Radrennen : Heimsieg für Alexander Gottfried

Der Sieger beim Großen Preis von Nettetal 2009 heißt Alexander Gottfried vom Team Kuota-Indeland. Triumphierend riss der Profifahrer beide Hände im Ziel hoch. Kurz vor Rennende hatte er sich mit Alex Schmitt vom Team Seven Stones, der nach einem rasanten Endspurt gegen Gottfried unterlag und Platz zwei belegte, von einer Spitzengruppe aus mehreren Fahrern abgesetzt. Die 99 Kilometer legte der 24-jährige Hinsbecker mit der Startnummer eins in 2:16,42 Stunden zurück. Den dritten Platz belegte Benjamin Sydlik vom Team EGN Rose. "Wir freuen uns, dass Alexander es geschafft hat", kommentierte Wilfried Schmitz, Cheforganisator der 24. Auflage um den Großen Preis von Nettetal: "Er ist der erste Fahrer aus Nettetal, der den großen Preis im Hauptrennen gewinnen konnte."

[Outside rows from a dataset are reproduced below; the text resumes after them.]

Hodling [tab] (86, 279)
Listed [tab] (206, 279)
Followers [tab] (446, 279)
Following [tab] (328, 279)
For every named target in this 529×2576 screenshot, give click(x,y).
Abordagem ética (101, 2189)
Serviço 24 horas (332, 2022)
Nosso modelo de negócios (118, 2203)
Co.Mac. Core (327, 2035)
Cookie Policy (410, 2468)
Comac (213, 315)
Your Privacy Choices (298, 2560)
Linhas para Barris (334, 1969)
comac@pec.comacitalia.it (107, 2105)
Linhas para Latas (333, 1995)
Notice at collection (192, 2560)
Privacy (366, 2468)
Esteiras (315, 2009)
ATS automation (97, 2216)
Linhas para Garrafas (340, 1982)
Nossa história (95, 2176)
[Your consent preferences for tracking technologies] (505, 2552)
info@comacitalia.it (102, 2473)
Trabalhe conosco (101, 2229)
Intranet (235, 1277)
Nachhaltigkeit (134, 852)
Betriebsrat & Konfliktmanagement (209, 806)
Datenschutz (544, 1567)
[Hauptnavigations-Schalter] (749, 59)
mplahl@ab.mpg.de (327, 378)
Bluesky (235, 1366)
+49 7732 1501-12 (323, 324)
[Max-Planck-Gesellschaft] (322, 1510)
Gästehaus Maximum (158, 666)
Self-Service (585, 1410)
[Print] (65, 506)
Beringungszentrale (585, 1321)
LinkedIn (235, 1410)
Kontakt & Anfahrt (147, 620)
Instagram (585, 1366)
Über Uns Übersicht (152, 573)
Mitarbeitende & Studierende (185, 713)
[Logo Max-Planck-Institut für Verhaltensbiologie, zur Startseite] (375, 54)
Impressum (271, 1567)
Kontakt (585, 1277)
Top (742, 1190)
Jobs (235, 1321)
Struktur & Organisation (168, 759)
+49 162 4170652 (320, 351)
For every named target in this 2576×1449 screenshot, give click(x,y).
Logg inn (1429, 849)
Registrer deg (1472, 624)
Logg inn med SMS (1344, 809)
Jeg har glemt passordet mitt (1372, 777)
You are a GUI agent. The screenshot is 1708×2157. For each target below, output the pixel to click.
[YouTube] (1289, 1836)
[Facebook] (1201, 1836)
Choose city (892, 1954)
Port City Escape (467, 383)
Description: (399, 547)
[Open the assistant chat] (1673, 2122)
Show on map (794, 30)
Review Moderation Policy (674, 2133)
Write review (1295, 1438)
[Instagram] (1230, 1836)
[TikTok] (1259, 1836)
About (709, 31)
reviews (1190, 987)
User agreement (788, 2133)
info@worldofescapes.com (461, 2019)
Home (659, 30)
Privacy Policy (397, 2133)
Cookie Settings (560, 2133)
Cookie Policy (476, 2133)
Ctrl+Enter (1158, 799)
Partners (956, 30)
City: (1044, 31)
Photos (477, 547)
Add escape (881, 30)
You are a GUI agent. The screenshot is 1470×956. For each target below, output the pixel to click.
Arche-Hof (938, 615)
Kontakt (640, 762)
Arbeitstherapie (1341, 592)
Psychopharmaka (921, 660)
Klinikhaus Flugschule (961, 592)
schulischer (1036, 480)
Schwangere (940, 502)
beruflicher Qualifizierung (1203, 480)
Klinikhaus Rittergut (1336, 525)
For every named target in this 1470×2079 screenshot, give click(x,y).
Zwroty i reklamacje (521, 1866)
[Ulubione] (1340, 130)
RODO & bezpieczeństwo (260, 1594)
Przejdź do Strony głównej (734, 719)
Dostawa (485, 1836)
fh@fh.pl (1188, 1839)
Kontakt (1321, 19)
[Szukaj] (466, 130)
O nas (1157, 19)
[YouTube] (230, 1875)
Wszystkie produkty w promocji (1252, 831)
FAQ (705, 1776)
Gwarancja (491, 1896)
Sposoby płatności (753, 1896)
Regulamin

Weniger schön war, dass im Hauptrennen eine Radpanne nach der anderen gezählt wurde. Die Fahrer bekamen eine Rundenvergütung und standen wenig später wieder im Rennen. "Da ist schon Willkür im Spiel", empörte sich Wilfried Schmitz vom Ausrichter SC Union Nettetal. Seine Tochter Simone war die Strecke abgegangen. Auf der Dohrstraße vor der Autobahnbrücke sammelte sie mit zwei Mädchen eine Handvoll Nägel ein. Wilfried Schmitz kündigte an: "Wir setzen eine Belohnung zur Ergreifung des Täters aus. Die Höhe kann ich jetzt noch nicht sagen. Wir erstatten Anzeige bei der Polizei."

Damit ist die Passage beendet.